_Ausgewählter Text_:
++++++
Die stärkste Verhandlungsposition hatte an diesem Wochenende die UBS. Niemand konnte sie zum Kauf ihrer Konkurrentin zwingen. Ihr Verwaltungsrat stimmt der Übernahme also aus freien Stücken zu. Auf den ersten Blick mag das erstaunen, handelt sich die UBS doch eine Reihe von Nachteilen ein: Die Übernahme wird, erstens, Unruhe in der eigenen Belegschaft nach sich ziehen, denn die zu erwartenden Entlassungen werden nicht nur die 50 000 CS-Mitarbeiter treffen, sondern auch einige der rund 70 000 UBS-Mitarbeiter.

Erste Hinweise auf die Grössenordnung der Einsparungen hat die UBS bereits gegeben. Die jährlichen laufenden Kosten der kombinierten Bank sollen bis 2027 um 8 Milliarden Dollar bzw. 7,4 Milliarden Franken sinken, ausgehend von einer Basis von weniger als 40 Milliarden Franken. Weil Personalkosten bei Banken der mit Abstand grösste Kostenblock sind, heisst das: Von den über 120 000 Mitarbeitern werden zahlreiche die neue Bank verlassen müssen.

Zweitens bindet jede Firmenübernahme viele Kräfte im Management; Kräfte, welche die UBS gern ins Wachstum des eigenen Geschäfts investiert hätte. Solche «Verdauungsprobleme» liessen sich in der Schweiz schon bei kleineren Zusammenschlüssen von Banken feststellen, etwa als die Privatbank EFG 2016 ihre Konkurrentin BSI übernahm.

Drittens muss die systemrelevante UBS progressiven Kapitalanforderungen des Regulators genügen. Anders gesagt: Wird sie doppelt so gross, muss sie mehr als doppelt so viel Eigenkapital halten. Die Gefahr besteht, dass die UBS dieses Kapital nach dem Kauf der CS nicht mehr so effizient einsetzen kann wie bis anhin. Aktionäre mögen schwächere Renditen grundsätzlich gar nicht.

Und viertens übernimmt die UBS die bestehenden juristischen Risiken von der Credit Suisse; bekannte wie noch unbekannte Risiken. Zudem wird die UBS die Abwicklung der CS-Investmentbank selbständig durchführen, was nach Berechnungen von Finanzanalytikern gut und gerne 10 Milliarden Franken kosten kann. Die Bundesgarantie über 9 Milliarden Franken wirkt als Versicherung gegen sehr hohe Verluste. Sie eliminiert das Risiko aus Sicht der UBS aber nicht, denn die ersten 5 Milliarden Franken an Verlusten muss die Bank selbst tragen.
++++++
_Angezeigte Einträge_:
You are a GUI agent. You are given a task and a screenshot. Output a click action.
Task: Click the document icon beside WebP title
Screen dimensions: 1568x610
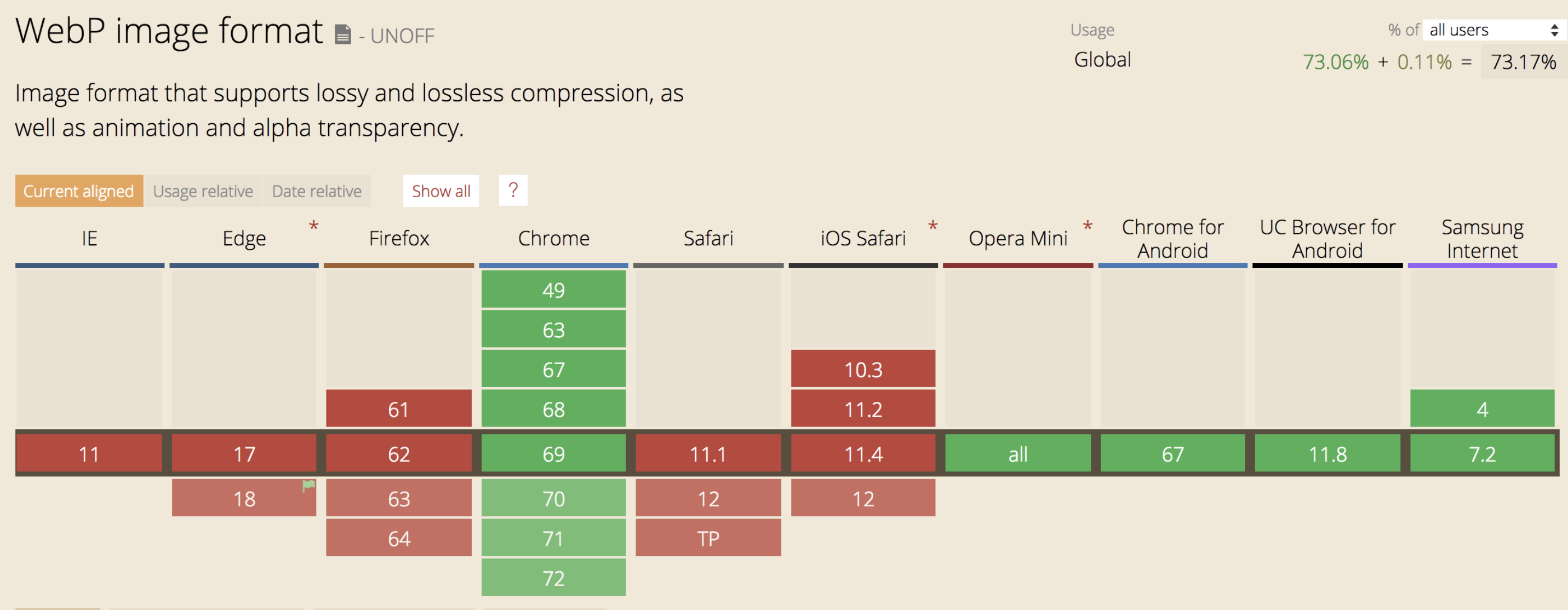pos(343,34)
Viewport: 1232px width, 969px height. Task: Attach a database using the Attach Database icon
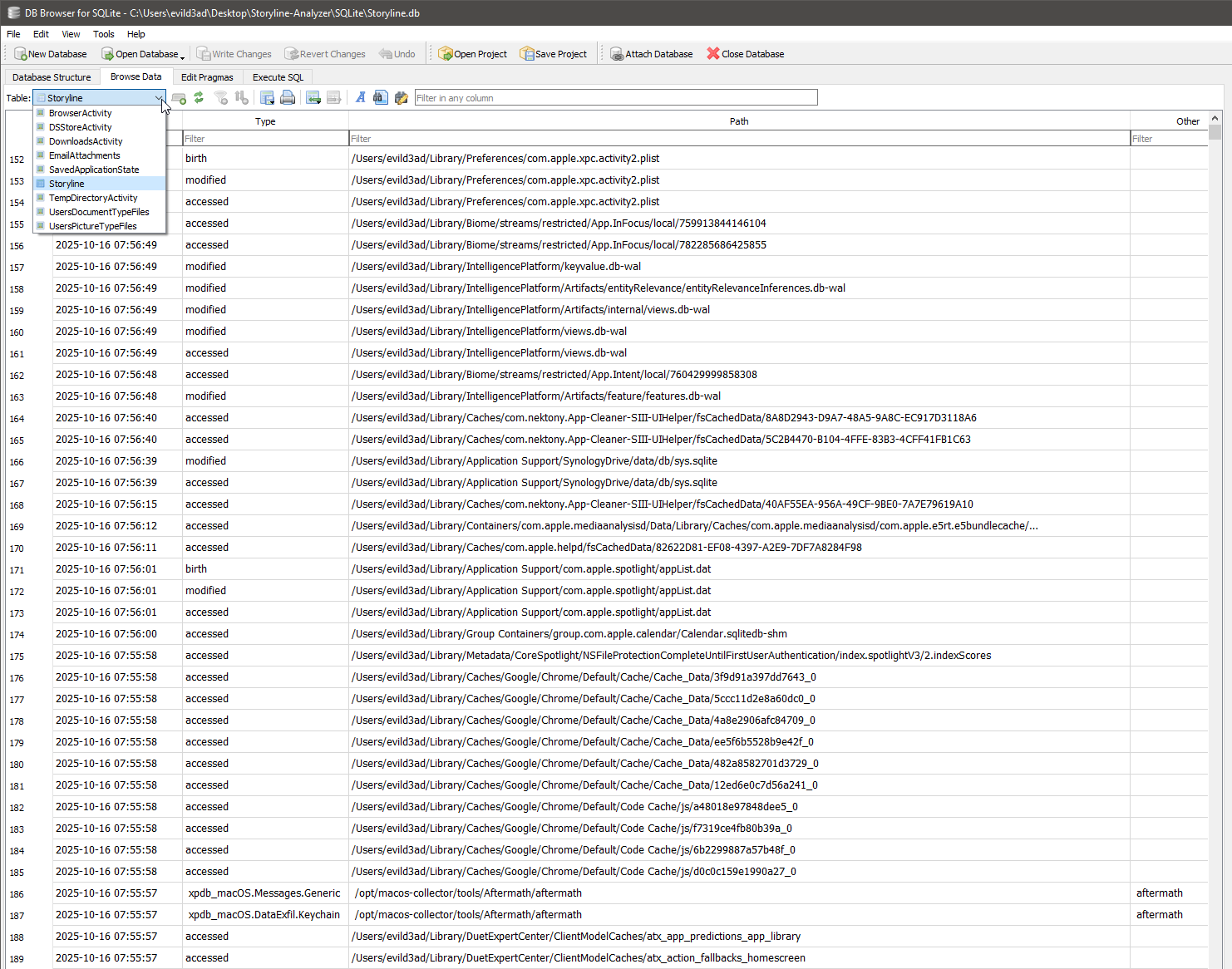click(652, 53)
++++++
_Arbeitsanweisungen_:
1) Welchen Betrag an Verlusten muss die UBS laut dem Text über die Übernahme der Credit Suisse trotz der Bundesgarantie selbst tragen?
2) Führen Sie den Text über die Übernahme der Credit Suisse durch die UBS im Anschluss an seinen letzten Satz weiter.

_Ergebnisse je Aufgabe_:
1) Die ersten 5 Milliarden Franken an Verlusten.

2)
. . . stehen Chancen gegenüber

Doch der Kauf bietet der UBS auch Vorteile. Man darf nicht vergessen: Die Credit Suisse ist noch immer gut kapitalisiert, und es verbleibt viel Substanz in der Bank. Der Buchwert der CS beträgt weiterhin mehr als 40 Milliarden Franken; die UBS kauft sie für rund 3 Milliarden Franken. Damit wird ein enormer sogenannter «Badwill» geschaffen. Das hört sich schlecht an, bedeutet für die UBS aber, dass in ihrer Bilanz fortan mehr Aufwärtspotenzial schlummert – im Falle, dass die in der CS verbleibenden Risiken finanziell verkraftbar bleiben und sich das eingekaufte Geschäft gut entwickelt.

Auch strategisch könnte die UBS vom Deal profitieren. Sie wird erstens ihre starke Position als Nummer eins in der weltweiten Vermögensverwaltung weiter ausbauen; darauf weist die Bank in ihrer Medienmitteilung am Sonntagabend ebenfalls hin. Die CS ist in diesem Geschäft global gesehen die Nummer zwei, wenn man die USA ausser acht lässt. Sie hat in Asien, in Lateinamerika oder im Nahen Osten bedeutende Kundenstämme. Die UBS verfolgt bereits jetzt das Ziel, ihren Grössenvorteil voll auszuspielen, indem sie auf ihrer einmalig grossen Plattform vermögende Kunden und Anbieter von Finanzprodukten zusammenbringt. Künftig könnte sie diesen Vorteil noch stärker nutzen.

Zweitens bringt der Kauf der UBS Vorteile im Asset-Management, also im Vermögensverwaltungsgeschäft mit institutionellen Kunden wie Pensionskassen oder Versicherungen. In diesem Geschäft ist Grösse ebenfalls ein entscheidendes Plus, um gegen Giganten wie Blackrock zu bestehen. Und sowohl das Asset-Management der UBS als auch jenes der CS sind heute für sich genommen eher zu klein.

Drittens wird die UBS wie erwähnt die bis zuletzt profitable Schweizer Einheit der Konkurrentin übernehmen. Die CS ist zum Beispiel im Kapitalmarkt- und Firmenkundengeschäft am Heimmarkt führend und verfügt über sehr viel Know-how. Es gab Schätzungen, dass diese Einheit für sich allein rund 15 Milliarden Franken wert sein könnte.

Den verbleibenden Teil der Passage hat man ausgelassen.